The amusing thing though is that the same detractors are found lamenting PCB’s own governance structure and the ‘influence of politics’ in the day-to-day affairs of the board. The grapevine also has it that some board officials mirrored the thoughts and still remain sceptical about the privatization proposal fearing disconnection from the board’s biggest cash cow.

Whether a corporate structure works in a largely politicised environment will only be known in due course for now once can term it a step in the right direction since the PCB needs to safeguard the interests of the investors in the league who are all from diverse corporate backgrounds and are likely to have little or no patience for political shenanigans in PSL operations.

All five franchises have made big investments in developing a fan base and attracting sponsors for their respective teams, a couple are already developing programs that can help them engage in cricket activities outside Pakistan and UAE besides collaboration with other T20 clubs from around the world.

As the teams spread their wings they need a reliant and strong set-up that can withstand political turmoil that often hinders PCB operations.

The PCB bigwigs have historically been handpicked by incumbent governments and usually use their political clout and background, only the right kind of ‘connections’ in the PM or President Office can guarantee access to the Gaddafi Stadium — PCB’s equivalent of the Oval office.

Often a change in government brings to an end the reign of a PCB chairman and despite constitutional amendments the incumbent administration isn’t expected to buck the trend either.

In such a scenario, separation of the league with wide-ranging stakeholders gives the franchise a sense of comfort and somewhat safeguards their investments with the knowledge that outside influences are less likely to jeopardise the league.

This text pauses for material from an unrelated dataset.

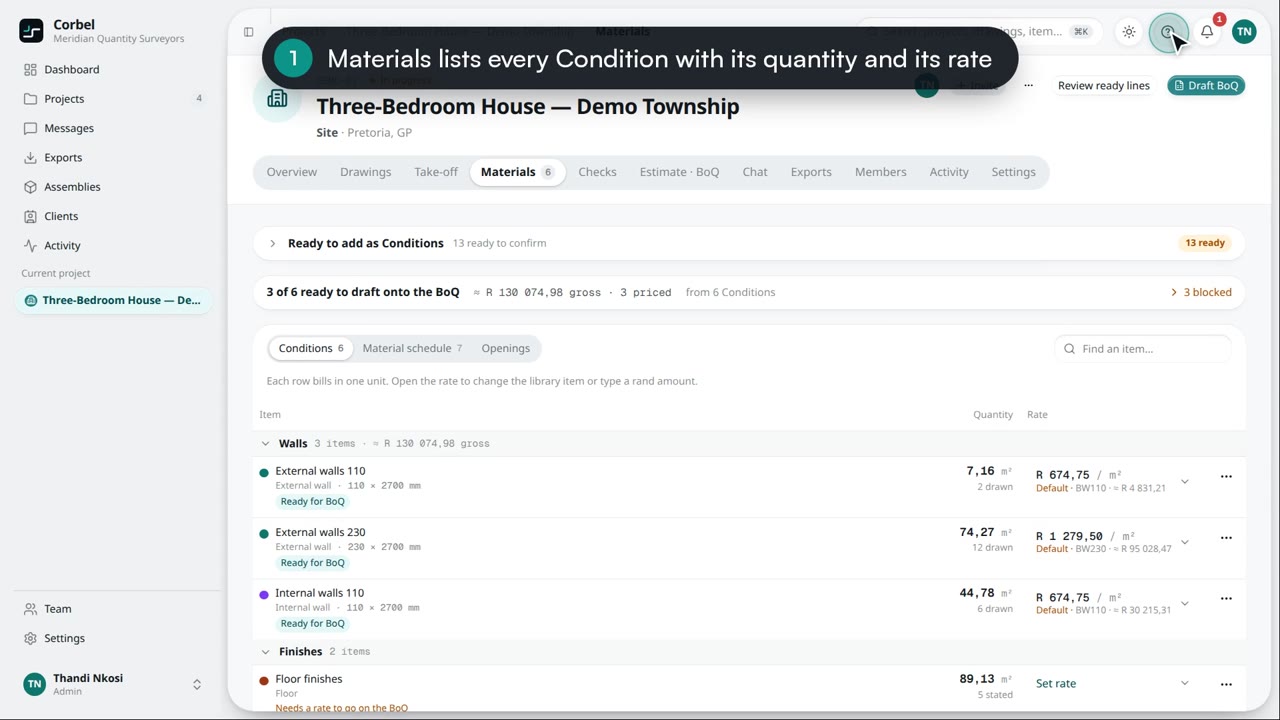Toggle the sidebar collapse icon
Image resolution: width=1280 pixels, height=720 pixels.
pos(249,32)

A corporate structure with a leading entrepreneur saddled in the chairman’s seat can go a long way in attracting local as well as foreign investments in the league, investors the world over want a stable and progressive environment and they are more likely to believe in an independent body run by professionals than enduring the PCB officialdom.

Pakistan need to make the PSL stronger as a product, the euphoria of the success of the first season should act as a tonic for the second; the key though is to not build high and unrealistic expectations that derail the core process — the promotion of cricket and development of the players plying their trade at the biggest domestic competition.

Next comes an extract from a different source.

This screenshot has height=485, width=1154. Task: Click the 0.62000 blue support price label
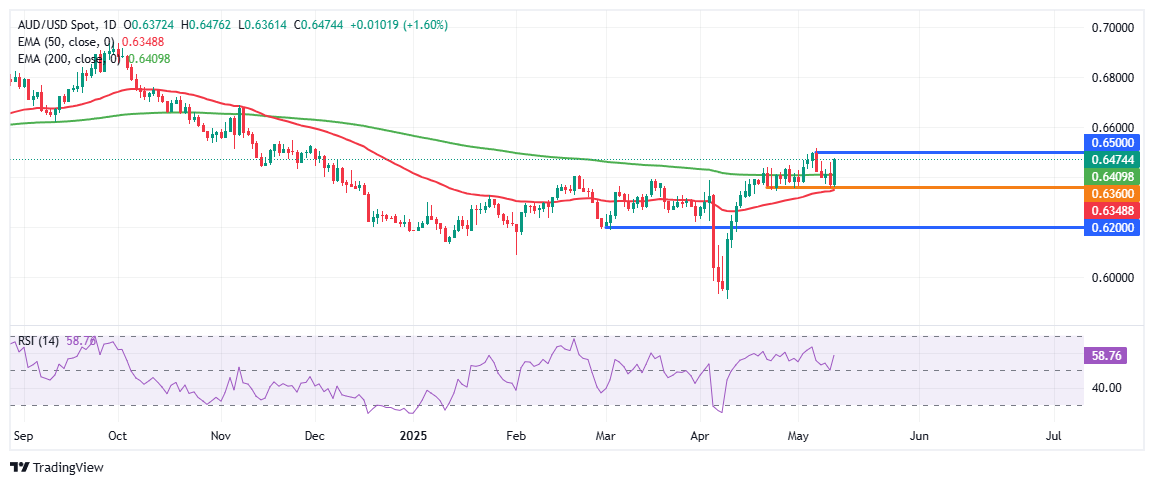(x=1112, y=228)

The five franchises have strategic business plans for the second edition and are trying to attract sponsors ranging from different backgrounds, it is imperative that the franchises acquire financial strength and reach their projected figures and upturn in the three year period that the PCB had promised them during the bidding process last year.

The financial success of the participating teams should give indomitable strength to the PSL and make the transition from PCB to privatisation a smooth one, the future is bright provided the product is given the time and space to flourish.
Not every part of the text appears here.